*** Opening THE RECORDS ***

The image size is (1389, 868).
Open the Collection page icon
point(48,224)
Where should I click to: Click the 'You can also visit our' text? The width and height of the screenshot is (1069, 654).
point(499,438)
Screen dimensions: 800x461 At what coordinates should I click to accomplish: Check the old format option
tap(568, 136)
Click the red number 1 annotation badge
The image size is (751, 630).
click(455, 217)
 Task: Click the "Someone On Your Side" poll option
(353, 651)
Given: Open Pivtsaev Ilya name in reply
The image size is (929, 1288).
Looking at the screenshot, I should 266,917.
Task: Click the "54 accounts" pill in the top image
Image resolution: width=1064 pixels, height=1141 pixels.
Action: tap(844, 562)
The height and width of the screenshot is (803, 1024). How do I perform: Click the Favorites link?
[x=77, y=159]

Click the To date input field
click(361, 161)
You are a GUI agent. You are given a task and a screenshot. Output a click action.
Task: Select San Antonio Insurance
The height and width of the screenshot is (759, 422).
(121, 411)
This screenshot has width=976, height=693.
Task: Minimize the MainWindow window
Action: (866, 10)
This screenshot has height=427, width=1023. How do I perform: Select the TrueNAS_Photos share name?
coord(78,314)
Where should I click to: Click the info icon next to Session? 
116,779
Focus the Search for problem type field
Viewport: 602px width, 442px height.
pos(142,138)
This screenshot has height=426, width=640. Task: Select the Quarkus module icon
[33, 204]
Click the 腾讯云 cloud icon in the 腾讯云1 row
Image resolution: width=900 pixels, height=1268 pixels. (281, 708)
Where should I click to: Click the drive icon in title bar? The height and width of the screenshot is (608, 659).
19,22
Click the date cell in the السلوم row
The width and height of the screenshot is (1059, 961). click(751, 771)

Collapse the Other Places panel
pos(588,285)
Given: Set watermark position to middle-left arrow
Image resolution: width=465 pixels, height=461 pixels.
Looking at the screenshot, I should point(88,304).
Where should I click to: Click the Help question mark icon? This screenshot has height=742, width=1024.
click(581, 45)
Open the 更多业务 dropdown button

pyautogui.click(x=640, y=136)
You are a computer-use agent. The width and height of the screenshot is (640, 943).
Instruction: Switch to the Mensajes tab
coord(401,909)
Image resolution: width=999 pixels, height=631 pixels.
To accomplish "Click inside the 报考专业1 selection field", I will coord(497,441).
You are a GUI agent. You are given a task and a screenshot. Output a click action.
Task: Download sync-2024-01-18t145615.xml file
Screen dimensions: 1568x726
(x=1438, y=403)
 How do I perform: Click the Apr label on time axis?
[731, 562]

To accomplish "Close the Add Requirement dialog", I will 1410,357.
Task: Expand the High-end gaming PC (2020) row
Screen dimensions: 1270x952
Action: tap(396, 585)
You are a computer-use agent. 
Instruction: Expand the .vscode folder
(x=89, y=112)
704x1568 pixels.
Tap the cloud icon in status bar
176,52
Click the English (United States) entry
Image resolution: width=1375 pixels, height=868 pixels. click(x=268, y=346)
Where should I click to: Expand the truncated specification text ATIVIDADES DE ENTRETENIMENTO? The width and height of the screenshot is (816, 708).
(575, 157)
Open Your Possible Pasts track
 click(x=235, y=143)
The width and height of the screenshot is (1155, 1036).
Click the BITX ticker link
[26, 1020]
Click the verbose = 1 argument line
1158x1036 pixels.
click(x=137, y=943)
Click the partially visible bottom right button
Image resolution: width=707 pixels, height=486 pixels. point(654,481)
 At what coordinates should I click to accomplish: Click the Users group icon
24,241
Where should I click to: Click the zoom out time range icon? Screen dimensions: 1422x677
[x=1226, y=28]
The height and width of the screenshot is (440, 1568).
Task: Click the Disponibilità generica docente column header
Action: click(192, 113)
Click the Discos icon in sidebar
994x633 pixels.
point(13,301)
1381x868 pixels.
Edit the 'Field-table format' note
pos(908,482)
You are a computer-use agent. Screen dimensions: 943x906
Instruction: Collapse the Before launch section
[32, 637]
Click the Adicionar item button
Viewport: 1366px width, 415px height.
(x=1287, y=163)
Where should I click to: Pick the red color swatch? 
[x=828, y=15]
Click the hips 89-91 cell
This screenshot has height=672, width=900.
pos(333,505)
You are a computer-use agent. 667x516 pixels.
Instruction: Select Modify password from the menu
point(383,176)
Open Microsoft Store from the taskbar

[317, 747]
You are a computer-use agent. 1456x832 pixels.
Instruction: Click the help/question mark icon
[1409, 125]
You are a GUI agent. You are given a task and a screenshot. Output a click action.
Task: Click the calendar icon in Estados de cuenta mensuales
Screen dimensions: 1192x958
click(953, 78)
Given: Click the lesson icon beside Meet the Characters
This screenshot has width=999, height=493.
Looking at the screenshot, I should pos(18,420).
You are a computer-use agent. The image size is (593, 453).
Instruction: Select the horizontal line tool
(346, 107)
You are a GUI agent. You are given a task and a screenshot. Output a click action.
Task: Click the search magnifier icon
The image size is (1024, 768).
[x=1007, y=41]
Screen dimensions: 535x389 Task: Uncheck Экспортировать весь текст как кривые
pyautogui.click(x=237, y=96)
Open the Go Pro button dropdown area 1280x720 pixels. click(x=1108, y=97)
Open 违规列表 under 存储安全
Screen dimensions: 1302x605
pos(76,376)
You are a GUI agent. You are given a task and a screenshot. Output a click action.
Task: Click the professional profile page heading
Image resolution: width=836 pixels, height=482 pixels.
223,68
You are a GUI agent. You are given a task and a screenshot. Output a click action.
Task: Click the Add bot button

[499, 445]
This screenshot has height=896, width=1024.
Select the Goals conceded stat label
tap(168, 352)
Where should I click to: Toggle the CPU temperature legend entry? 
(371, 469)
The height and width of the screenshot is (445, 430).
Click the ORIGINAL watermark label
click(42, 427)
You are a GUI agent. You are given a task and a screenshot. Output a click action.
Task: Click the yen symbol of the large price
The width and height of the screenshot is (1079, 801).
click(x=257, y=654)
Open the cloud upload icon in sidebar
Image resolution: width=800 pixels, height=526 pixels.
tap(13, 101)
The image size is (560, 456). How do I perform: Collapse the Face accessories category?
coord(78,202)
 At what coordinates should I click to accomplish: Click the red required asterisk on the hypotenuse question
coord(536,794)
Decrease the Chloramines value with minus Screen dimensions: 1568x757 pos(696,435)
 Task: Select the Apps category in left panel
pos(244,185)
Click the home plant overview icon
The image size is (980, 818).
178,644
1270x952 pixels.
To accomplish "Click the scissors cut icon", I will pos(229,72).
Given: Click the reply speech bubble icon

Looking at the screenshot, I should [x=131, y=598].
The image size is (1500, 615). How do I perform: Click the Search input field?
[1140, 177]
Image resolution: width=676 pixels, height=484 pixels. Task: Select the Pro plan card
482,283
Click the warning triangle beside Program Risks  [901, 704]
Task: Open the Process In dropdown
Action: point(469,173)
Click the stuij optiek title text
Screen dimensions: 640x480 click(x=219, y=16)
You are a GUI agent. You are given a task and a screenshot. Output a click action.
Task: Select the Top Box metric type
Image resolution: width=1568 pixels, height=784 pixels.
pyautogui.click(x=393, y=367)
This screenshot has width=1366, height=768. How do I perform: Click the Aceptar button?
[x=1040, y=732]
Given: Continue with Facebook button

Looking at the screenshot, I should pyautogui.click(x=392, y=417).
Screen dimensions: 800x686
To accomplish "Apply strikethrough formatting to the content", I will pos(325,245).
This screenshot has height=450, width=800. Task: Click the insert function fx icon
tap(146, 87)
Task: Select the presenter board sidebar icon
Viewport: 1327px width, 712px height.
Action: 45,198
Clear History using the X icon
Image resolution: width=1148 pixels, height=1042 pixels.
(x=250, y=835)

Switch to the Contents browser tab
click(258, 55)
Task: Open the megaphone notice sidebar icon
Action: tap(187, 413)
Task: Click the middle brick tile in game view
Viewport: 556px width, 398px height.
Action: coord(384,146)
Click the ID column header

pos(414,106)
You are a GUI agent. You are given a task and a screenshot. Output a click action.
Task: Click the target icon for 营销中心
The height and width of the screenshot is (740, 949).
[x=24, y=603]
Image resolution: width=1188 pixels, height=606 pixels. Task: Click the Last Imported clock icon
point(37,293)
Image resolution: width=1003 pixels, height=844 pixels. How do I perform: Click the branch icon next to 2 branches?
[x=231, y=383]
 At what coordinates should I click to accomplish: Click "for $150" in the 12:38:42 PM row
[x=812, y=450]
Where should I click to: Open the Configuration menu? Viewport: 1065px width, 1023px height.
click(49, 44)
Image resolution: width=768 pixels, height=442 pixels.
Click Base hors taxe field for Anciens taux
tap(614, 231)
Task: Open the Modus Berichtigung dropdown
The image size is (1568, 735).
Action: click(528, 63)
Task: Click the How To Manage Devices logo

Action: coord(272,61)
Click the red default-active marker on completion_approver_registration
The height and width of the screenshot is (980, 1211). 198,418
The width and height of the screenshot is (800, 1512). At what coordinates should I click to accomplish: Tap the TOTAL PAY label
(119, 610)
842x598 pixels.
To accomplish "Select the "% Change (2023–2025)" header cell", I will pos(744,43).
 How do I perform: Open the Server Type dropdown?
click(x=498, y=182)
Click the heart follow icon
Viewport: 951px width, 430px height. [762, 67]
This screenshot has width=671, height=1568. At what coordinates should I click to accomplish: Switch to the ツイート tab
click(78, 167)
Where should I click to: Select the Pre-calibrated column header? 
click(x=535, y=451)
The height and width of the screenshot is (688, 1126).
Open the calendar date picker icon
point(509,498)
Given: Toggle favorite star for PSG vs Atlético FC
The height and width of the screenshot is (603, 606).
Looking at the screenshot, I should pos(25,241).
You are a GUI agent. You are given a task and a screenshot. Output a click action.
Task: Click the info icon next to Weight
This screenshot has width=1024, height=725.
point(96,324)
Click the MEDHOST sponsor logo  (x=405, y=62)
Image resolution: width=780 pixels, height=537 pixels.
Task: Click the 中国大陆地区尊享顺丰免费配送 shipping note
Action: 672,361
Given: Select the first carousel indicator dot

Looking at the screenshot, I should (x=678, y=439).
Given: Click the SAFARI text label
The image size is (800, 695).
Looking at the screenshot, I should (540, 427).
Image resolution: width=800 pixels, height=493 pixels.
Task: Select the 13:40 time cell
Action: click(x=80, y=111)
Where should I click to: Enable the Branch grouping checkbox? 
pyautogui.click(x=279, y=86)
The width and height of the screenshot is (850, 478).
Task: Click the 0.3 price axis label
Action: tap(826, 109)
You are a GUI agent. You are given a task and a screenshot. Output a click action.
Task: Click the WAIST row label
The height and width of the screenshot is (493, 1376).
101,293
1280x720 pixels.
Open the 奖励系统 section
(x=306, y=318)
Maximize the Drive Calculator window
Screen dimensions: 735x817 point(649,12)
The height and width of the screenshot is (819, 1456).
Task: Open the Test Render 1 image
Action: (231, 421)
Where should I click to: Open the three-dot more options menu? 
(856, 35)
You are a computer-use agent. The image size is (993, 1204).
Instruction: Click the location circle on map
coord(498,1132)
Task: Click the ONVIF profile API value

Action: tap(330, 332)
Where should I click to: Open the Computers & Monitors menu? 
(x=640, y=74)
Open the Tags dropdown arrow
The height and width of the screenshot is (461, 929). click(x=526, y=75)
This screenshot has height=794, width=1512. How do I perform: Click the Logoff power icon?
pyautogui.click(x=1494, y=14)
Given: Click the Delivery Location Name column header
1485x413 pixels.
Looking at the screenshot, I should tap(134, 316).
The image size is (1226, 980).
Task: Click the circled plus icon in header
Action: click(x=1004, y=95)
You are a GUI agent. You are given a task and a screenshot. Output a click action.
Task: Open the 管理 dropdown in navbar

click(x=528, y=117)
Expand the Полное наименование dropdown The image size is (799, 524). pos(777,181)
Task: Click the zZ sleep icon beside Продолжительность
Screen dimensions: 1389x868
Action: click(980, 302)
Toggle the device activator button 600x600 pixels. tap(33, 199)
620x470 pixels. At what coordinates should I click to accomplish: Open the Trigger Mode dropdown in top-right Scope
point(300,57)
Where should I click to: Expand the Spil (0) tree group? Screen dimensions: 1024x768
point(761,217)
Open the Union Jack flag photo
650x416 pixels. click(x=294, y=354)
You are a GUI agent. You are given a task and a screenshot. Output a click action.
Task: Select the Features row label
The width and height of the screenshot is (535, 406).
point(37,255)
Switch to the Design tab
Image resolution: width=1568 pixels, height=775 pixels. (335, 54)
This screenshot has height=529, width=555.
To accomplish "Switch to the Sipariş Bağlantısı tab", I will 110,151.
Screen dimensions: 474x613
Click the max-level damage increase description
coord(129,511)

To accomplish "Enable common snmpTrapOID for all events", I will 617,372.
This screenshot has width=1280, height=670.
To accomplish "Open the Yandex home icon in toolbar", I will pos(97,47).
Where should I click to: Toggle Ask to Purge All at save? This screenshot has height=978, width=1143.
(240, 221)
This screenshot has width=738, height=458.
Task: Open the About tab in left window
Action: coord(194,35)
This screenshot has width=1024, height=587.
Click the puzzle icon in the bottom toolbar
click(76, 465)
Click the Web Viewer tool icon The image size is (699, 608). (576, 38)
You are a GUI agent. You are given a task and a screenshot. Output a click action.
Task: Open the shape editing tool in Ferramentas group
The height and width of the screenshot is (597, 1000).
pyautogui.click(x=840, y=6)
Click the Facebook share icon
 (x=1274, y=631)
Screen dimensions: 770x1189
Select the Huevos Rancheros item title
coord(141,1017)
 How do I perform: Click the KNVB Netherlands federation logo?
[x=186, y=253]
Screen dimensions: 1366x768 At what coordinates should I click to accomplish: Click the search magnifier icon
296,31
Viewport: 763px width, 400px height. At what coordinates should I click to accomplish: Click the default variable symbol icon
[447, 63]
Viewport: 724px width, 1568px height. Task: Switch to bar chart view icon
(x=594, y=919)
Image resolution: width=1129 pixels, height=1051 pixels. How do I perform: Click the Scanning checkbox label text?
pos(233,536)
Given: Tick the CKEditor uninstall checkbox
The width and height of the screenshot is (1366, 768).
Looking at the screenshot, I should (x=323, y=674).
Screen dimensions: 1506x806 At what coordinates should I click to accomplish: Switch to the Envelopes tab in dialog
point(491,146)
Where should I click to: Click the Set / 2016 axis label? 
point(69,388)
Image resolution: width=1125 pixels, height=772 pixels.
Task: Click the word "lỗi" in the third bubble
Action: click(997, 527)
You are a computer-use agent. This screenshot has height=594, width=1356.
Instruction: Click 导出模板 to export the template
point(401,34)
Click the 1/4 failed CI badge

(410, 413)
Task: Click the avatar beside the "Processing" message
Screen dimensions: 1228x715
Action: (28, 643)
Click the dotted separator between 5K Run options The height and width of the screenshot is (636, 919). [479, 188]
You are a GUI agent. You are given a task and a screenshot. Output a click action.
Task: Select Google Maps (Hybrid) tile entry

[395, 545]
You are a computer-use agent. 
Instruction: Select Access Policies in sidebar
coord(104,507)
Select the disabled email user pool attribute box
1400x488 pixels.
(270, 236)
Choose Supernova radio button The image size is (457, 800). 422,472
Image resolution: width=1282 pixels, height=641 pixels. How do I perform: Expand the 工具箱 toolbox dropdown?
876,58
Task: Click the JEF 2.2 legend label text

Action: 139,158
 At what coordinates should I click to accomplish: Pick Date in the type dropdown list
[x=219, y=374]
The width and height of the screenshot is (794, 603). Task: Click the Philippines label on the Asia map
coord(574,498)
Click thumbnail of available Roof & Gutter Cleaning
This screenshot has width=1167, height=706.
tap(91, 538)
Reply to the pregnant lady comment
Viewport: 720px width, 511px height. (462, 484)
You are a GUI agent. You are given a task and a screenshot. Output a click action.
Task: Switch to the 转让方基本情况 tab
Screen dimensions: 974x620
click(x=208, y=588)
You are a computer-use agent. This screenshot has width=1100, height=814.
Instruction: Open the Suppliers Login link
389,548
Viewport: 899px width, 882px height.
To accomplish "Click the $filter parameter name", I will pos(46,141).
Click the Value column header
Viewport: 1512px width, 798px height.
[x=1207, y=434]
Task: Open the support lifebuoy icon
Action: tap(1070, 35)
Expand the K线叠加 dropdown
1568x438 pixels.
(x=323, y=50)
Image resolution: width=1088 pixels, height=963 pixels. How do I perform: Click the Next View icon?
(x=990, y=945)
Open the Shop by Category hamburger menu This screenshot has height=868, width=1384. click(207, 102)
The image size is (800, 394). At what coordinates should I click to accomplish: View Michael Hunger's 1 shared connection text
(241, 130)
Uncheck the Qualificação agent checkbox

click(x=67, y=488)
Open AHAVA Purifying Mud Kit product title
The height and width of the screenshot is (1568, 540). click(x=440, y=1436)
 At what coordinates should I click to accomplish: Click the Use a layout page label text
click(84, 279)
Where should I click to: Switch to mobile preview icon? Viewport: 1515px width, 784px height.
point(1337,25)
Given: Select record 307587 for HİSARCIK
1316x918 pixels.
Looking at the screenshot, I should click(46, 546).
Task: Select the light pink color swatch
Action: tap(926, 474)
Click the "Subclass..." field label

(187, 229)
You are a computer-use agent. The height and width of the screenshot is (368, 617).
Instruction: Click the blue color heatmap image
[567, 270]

*** Closing THE RECORDS ***

DESCRIPTION OF THE TASK
Where the word "middle" is present in a line of the listing, copy that line.

ANSWER BELOW
Given: Set watermark position to middle-left arrow
Task: Click the middle brick tile in game view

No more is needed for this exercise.